## READING TEXT

Monthly Archives: April 2008

Open Source CMS?

At the moment at Kent we’re considering our options for CMS. We’ve been looking at enterprise CMS, and had a few fairly impressive demos of their capabilities.
But at the end of one demo, someone asked the sales guy why we should pay almost double the price for a licence than a competitor was asking, and over £150k more than an open source CMS we’d seen. Bear in mind that all the CMSs we’d seen seemed so similar that my CMSized brain had begun confusing one with another.
Their answer was telling: it’s more expensive because it’s better. Trust me.
Expensive is a good thing?
Ok so this isn’t exactly a brilliant sell. But this raises a key point, and one which is becoming more and more prevalent in software development. Is more expensive really better? In fact, maybe freely available open source can be even better still. Not only do you often have the same level of expertise going into a piece of software, but typically the experts are far more numerous. The risks are no greater (no companies going bust on you), and bug fixes and security holes are often spotted quicker and fixed sooner than in proprietary software.
Open source isn’t free
But before we get carried away with open source, it’s worth standing back a little and looking at the real costs of open source. For small applications in small-scale operations, open source is now a no-brainer. If you just want a small blog for yourself or company, why would you pay for blogging software when you have such great open source blogging tools?

## STORED RECORDS
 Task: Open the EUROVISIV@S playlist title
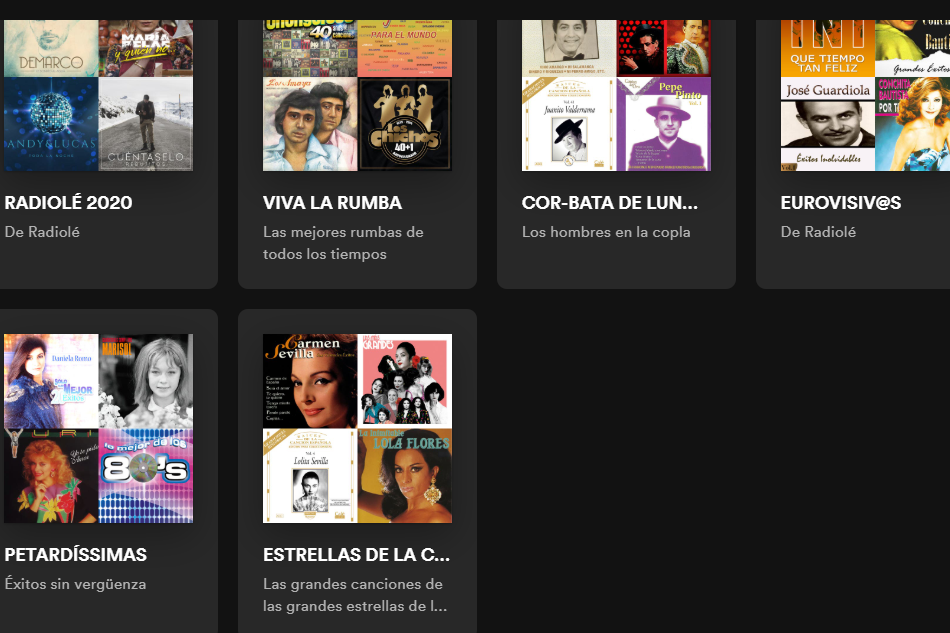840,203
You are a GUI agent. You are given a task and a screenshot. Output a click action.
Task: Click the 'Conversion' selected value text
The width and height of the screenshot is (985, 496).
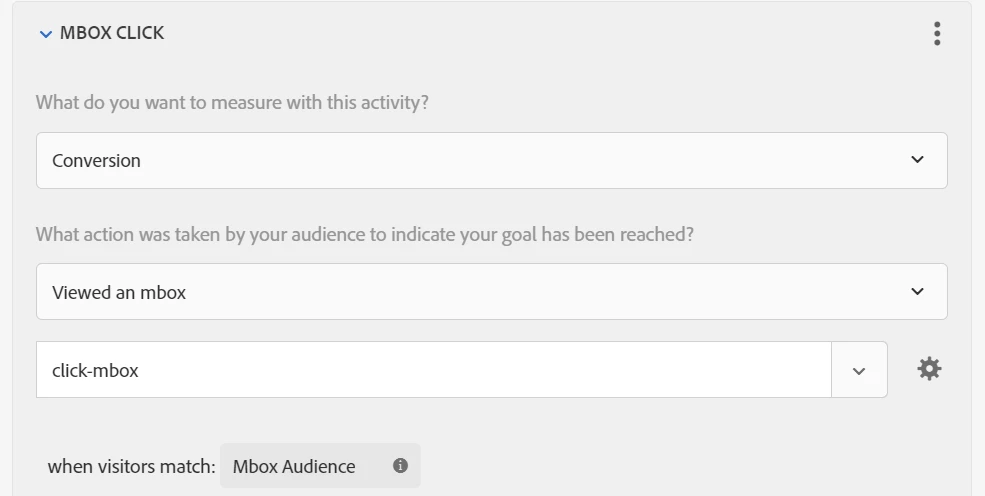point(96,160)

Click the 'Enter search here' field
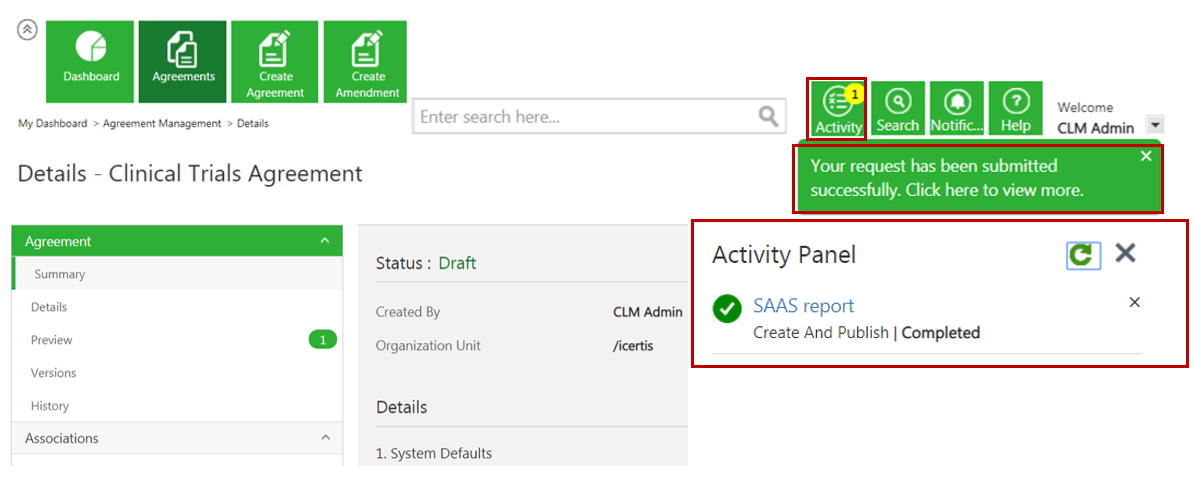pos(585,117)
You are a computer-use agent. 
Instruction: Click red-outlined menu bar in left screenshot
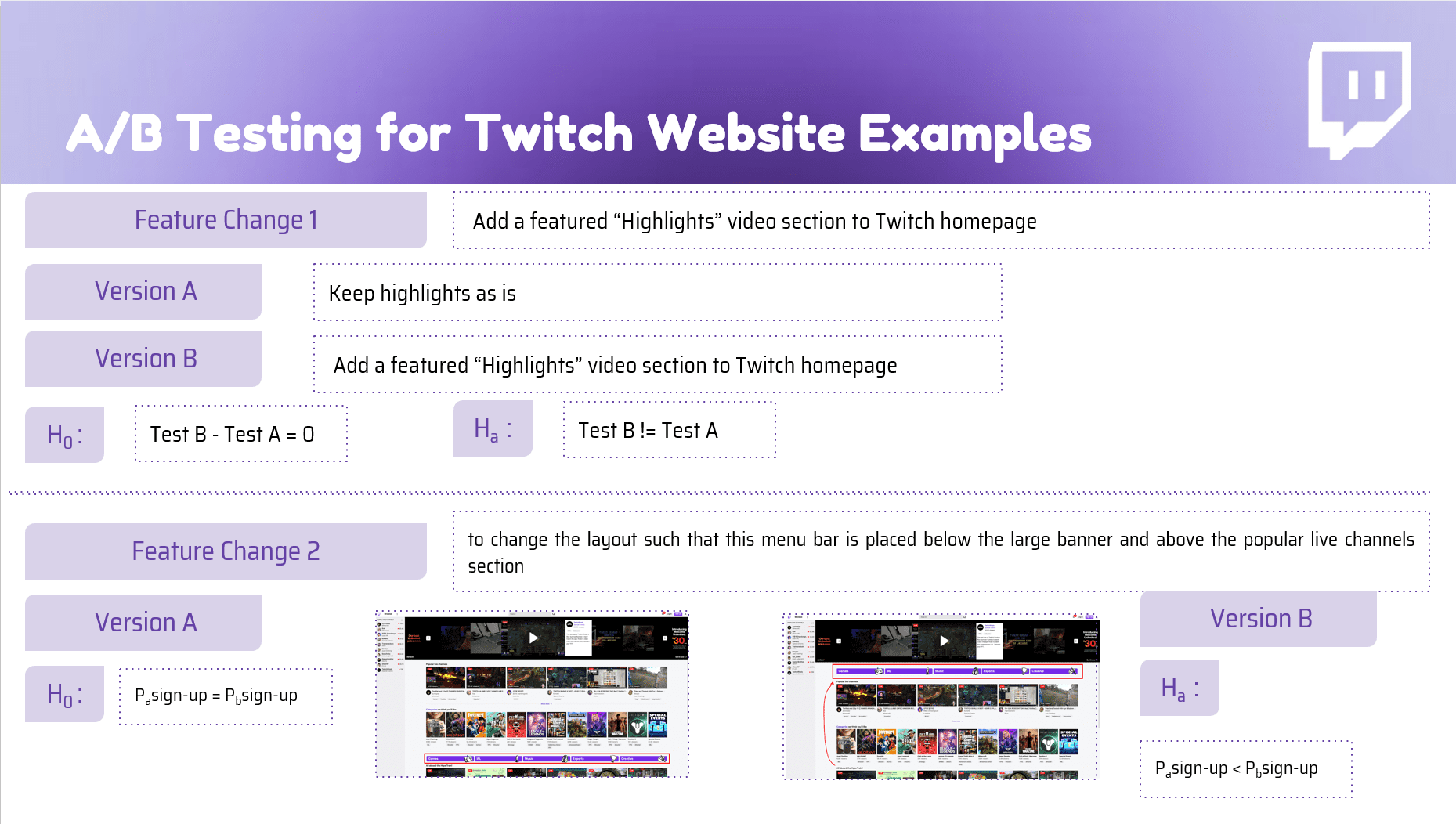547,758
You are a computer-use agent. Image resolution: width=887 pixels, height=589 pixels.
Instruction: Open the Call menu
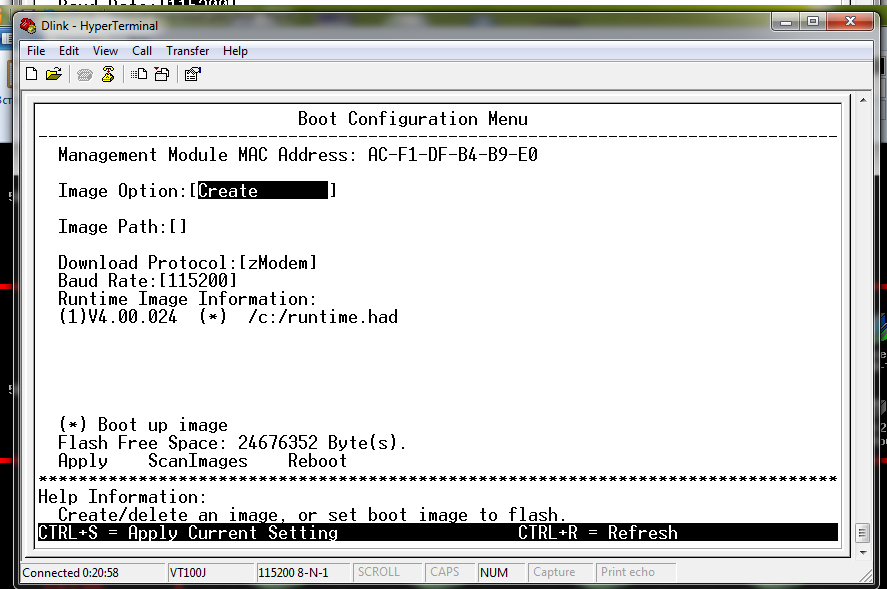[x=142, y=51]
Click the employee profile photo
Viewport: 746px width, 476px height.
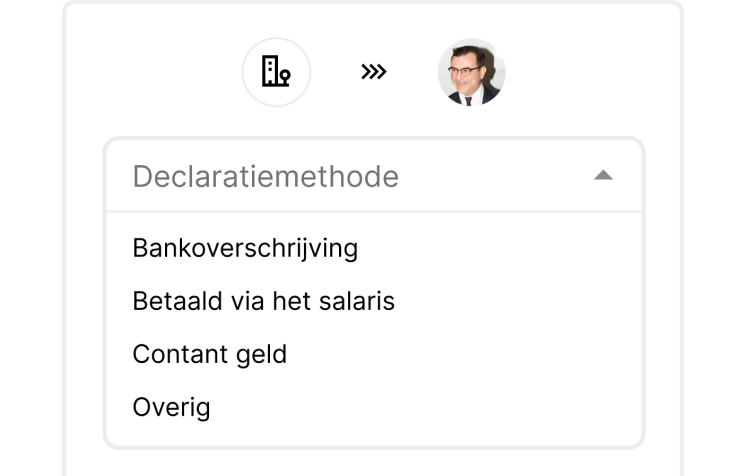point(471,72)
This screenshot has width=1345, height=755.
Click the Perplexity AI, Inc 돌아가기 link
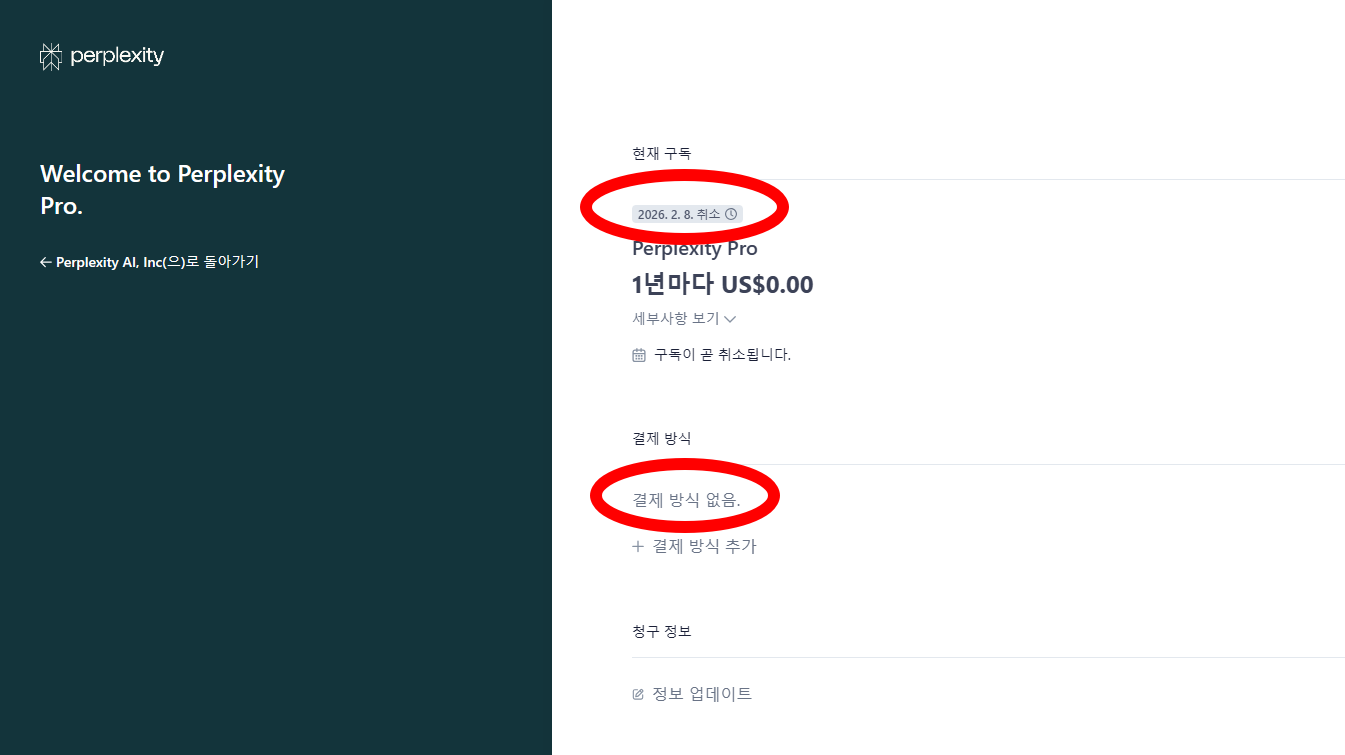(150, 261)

## WHAT YOU NEED TO DO
A - List each advantage that the blog post on open source CMS says freely available open source software can have over proprietary software.
B - Proceed with the blog post on open source CMS from the point where it stops.

## ANSWERS FOR THIS EXERCISE
A -
- The same level of expertise often goes into the software.
- The experts are typically far more numerous.
- The risks are no greater, since there are no companies going bust on you.
- Bug fixes and security holes are often spotted quicker and fixed sooner.

B -
It gets a little trickier with enterprise level software. It gets particularly tricky with CMS. The reason is again one of complexity. To get any CMS to do what you really need and want takes time and technical skill, neither of which are free.
Open source is cheap
One of the first things sales people from a big CMS vendor will say when you mention open source is: ‘oh but you’ll just end up spending loads of money and time trying to get the thing to work’. They say this as though this wouldn’t apply to their product. But just say someone could offer me the same level of support they could offer, but without the licence fee.
Why do I want an expensive licence?
Buying in a CMS with a costly licence doesn’t seem likely for us, and is becoming an increasingly unattractive option for institutions and companies with a reasonable amount of in-house expertise. My personal feeling is that the gap between expensive ‘enterprise’ level CMS and open source CMS is closing, and the benefits of paying perhaps as much as £80-100k (or more) just for a licence are becoming very unclear. 

 

Things get blurred when you consider what you’re really getting for a full-on enterprise CMS. The actual licence itself gives you the right to use a piece of software which out-the-box will be pretty much useless for your actual needs. Generally you will have to pay about 20% of the licence each year just to pay for support and maintenance (updates and the like).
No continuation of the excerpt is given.